Only create SMILES directory
If you already have a SMILES file that is protonated correctly, you can just create a SMILES directory with the correct format. To do this, run the following command:
python /mnt/nfs/home/rstein/zzz.scripts/DUDE_SCRIPTS/alt_0000_setup_dirs.py {SMILES_FILE} {NEW_DIR_NAME}
Retrieving Decoys from ZINC15
Now that you have a decoy generation directory, run the following command:
python /mnt/nfs/home/rstein/zzz.scripts/DUDE_SCRIPTS/0001_qsub_generate_decoys.py {NEW_DIR_NAME}
For each ligand protomer, 50 decoys will be retrieved with the following properties:
- within 125 Daltons - within 3.6 logP - within 5 rotatable bonds - within 4 hydrogen bond acceptors - within 3 hydrogen bond donors - within +/- 2 charge - 0.35 or less Tanimoto
These are the original parameters used for DUD-E. The ranges can be altered if desired. If you would like to run CHARGE MATCHED decoy retrieval (i.e., decoys have the same charge as ligand protomers), run the following command instead:
python /mnt/nfs/home/rstein/zzz.scripts/DUDE_SCRIPTS/0001_qsub_CHARGE_MATCHED_generate_decoys.py {NEW_DIR_NAME}
Jobs will run 5 at a time until completed. This should take a few hours, depending on how many ligands you input.

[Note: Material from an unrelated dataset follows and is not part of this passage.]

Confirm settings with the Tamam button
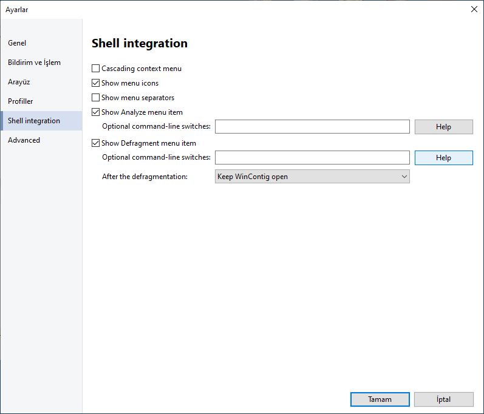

Removing Decoys that are too similar to known ligands
To remove any decoys retrieved that are too similar to all the ligands you have retrieved decoys for, run the following command:
python /mnt/nfs/home/rstein/zzz.scripts/DUDE_SCRIPTS/0002_remove_similar_compounds.py {NEW_DIR_NAME}
This will run on the queue.
Assigning accepted decoys to each ligand protomer
Now that the previous script has removed any decoys that were too similar to known ligands, we can assign the remaining decoys to the ligand protomers. To do this, run the following command:
python /mnt/nfs/home/rstein/zzz.scripts/DUDE_SCRIPTS/0003_qsub_filter_decoys.py {NEW_DIR_NAME}
If you are running CHARGE MATCHED decoy retrieval, use the following command instead of the one above:
python /mnt/nfs/home/rstein/zzz.scripts/DUDE_SCRIPTS/0003_CHARGE_MATCHED_filter_decoys.py {NEW_DIR_NAME}
This will run on the queue.
Copying decoy .db2.gz files into your directories
Now that we have assigned decoys to your ligand protomers, we can copy these decoys into your own directory of choice. To do this, run the following command:
python /mnt/nfs/home/rstein/zzz.scripts/DUDE_SCRIPTS/0004_copy_decoys_to_new_dir.py {NEW_DIR_NAME} {COPY_TO_DIR}
where {COPY_TO_DIR} is a new directory that will be created where your decoys will be copied into. In this directory, two subdirectories will be created:
"ligands" - this will include "ligands.smi" which includes all the SMILES strings that have at least 50 property matched decoys "decoys" - this will include the decoy .db2.gz files for docking and "decoys.smi" which contains all the SMILES strings for property matched decoys
IMPORTANT: It is possible that there were not 50 property-matched decoys for all of your ligand protomers. The "ligands.smi" file in {COPY_TO_DIR} will not include these. Make sure you do not dock these if you calculating enrichment values.